Instructions for the task >> The records below are to be duplicated exactly as they appear.

Source material START

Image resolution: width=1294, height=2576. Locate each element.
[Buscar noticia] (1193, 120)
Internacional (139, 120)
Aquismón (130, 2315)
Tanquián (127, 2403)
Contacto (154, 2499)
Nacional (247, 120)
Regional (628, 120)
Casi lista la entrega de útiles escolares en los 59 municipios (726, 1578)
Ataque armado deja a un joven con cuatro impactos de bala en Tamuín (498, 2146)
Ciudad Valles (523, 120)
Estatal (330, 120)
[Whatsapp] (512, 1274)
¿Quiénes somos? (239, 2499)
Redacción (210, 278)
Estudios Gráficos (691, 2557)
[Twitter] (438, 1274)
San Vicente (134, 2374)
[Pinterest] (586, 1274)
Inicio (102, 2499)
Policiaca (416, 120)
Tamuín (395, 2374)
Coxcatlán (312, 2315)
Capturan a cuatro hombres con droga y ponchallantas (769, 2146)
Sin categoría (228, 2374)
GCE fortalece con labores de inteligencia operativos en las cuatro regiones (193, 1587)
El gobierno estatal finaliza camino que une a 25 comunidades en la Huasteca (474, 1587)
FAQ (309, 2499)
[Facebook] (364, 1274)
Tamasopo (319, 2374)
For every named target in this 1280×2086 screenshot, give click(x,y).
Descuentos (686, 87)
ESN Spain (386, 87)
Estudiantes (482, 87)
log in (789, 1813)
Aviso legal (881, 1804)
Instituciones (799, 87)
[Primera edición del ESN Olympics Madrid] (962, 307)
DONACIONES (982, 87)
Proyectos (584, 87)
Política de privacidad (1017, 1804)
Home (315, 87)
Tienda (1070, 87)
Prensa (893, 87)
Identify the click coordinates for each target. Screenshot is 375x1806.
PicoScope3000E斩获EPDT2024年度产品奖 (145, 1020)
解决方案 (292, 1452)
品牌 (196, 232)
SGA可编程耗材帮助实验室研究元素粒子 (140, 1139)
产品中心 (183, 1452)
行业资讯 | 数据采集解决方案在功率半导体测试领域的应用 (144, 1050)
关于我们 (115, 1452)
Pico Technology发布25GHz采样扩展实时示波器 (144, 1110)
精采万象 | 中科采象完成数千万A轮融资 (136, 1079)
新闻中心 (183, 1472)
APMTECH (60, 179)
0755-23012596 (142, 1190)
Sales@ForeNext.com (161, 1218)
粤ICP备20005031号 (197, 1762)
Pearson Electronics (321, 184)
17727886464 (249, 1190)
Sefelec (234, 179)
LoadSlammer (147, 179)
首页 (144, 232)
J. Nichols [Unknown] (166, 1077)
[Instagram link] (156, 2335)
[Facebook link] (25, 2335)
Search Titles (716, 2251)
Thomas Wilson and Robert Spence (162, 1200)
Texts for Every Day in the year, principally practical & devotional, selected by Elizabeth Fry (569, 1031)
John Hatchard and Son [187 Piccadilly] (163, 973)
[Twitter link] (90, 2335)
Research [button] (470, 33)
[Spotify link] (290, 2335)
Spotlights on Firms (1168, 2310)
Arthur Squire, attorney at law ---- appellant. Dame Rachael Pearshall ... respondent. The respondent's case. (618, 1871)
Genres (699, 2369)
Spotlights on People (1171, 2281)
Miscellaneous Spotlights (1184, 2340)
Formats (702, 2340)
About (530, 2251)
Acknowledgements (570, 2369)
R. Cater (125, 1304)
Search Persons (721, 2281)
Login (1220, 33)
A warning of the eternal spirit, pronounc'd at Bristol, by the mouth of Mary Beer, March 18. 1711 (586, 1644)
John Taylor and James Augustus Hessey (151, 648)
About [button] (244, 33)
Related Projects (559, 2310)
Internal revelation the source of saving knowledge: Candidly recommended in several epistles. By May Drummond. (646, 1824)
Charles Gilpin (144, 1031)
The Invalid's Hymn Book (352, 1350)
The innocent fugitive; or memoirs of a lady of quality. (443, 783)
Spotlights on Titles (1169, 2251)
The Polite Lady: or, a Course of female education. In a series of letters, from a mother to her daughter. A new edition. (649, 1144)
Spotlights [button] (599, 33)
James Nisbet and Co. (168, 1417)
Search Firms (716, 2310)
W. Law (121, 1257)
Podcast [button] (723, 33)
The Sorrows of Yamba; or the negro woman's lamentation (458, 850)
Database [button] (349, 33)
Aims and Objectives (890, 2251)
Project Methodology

Source material END

Your response >>
Image resolution: width=1294, height=2576. Locate each element.
[Buscar noticia] (1193, 120)
Internacional (139, 120)
Aquismón (130, 2315)
Tanquián (127, 2403)
Contacto (154, 2499)
Nacional (247, 120)
Regional (628, 120)
Casi lista la entrega de útiles escolares en los 59 municipios (726, 1578)
Ataque armado deja a un joven con cuatro impactos de bala en Tamuín (498, 2146)
Ciudad Valles (523, 120)
Estatal (330, 120)
[Whatsapp] (512, 1274)
¿Quiénes somos? (239, 2499)
Redacción (210, 278)
Estudios Gráficos (691, 2557)
[Twitter] (438, 1274)
San Vicente (134, 2374)
[Pinterest] (586, 1274)
Inicio (102, 2499)
Policiaca (416, 120)
Tamuín (395, 2374)
Coxcatlán (312, 2315)
Capturan a cuatro hombres con droga y ponchallantas (769, 2146)
Sin categoría (228, 2374)
GCE fortalece con labores de inteligencia operativos en las cuatro regiones (193, 1587)
El gobierno estatal finaliza camino que une a 25 comunidades en la Huasteca (474, 1587)
FAQ (309, 2499)
[Facebook] (364, 1274)
Tamasopo (319, 2374)
For every named target in this 1280×2086 screenshot, give click(x,y).
Descuentos (686, 87)
ESN Spain (386, 87)
Estudiantes (482, 87)
log in (789, 1813)
Aviso legal (881, 1804)
Instituciones (799, 87)
[Primera edición del ESN Olympics Madrid] (962, 307)
DONACIONES (982, 87)
Proyectos (584, 87)
Política de privacidad (1017, 1804)
Home (315, 87)
Tienda (1070, 87)
Prensa (893, 87)
Identify the click coordinates for each target. Screenshot is 375x1806.
PicoScope3000E斩获EPDT2024年度产品奖 (145, 1020)
解决方案 (292, 1452)
品牌 (196, 232)
SGA可编程耗材帮助实验室研究元素粒子 (140, 1139)
产品中心 (183, 1452)
行业资讯 | 数据采集解决方案在功率半导体测试领域的应用 (144, 1050)
关于我们 (115, 1452)
Pico Technology发布25GHz采样扩展实时示波器 (144, 1110)
精采万象 | 中科采象完成数千万A轮融资 (136, 1079)
新闻中心 (183, 1472)
APMTECH (60, 179)
0755-23012596 (142, 1190)
Sales@ForeNext.com (161, 1218)
粤ICP备20005031号 (197, 1762)
Pearson Electronics (321, 184)
17727886464 (249, 1190)
Sefelec (234, 179)
LoadSlammer (147, 179)
首页 (144, 232)
J. Nichols [Unknown] (166, 1077)
[Instagram link] (156, 2335)
[Facebook link] (25, 2335)
Search Titles (716, 2251)
Thomas Wilson and Robert Spence (162, 1200)
Texts for Every Day in the year, principally practical & devotional, selected by Elizabeth Fry (569, 1031)
John Hatchard and Son [187 Piccadilly] (163, 973)
[Twitter link] (90, 2335)
Research [button] (470, 33)
[Spotify link] (290, 2335)
Spotlights on Firms (1168, 2310)
Arthur Squire, attorney at law ---- appellant. Dame Rachael Pearshall ... respondent. The respondent's case. (618, 1871)
Genres (699, 2369)
Spotlights on People (1171, 2281)
Miscellaneous Spotlights (1184, 2340)
Formats (702, 2340)
About (530, 2251)
Acknowledgements (570, 2369)
R. Cater (125, 1304)
Search Persons (721, 2281)
Login (1220, 33)
A warning of the eternal spirit, pronounc'd at Bristol, by the mouth of Mary Beer, March 18. 1711 (586, 1644)
John Taylor and James Augustus Hessey (151, 648)
About [button] (244, 33)
Related Projects (559, 2310)
Internal revelation the source of saving knowledge: Candidly recommended in several epistles. By May Drummond. (646, 1824)
Charles Gilpin (144, 1031)
The Invalid's Hymn Book (352, 1350)
The innocent fugitive; or memoirs of a lady of quality. (443, 783)
Spotlights on Titles (1169, 2251)
The Polite Lady: or, a Course of female education. In a series of letters, from a mother to her daughter. A new edition. (649, 1144)
Spotlights [button] (599, 33)
James Nisbet and Co. (168, 1417)
Search Firms (716, 2310)
W. Law (121, 1257)
Podcast [button] (723, 33)
The Sorrows of Yamba; or the negro woman's lamentation (458, 850)
Database [button] (349, 33)
Aims and Objectives (890, 2251)
Project Methodology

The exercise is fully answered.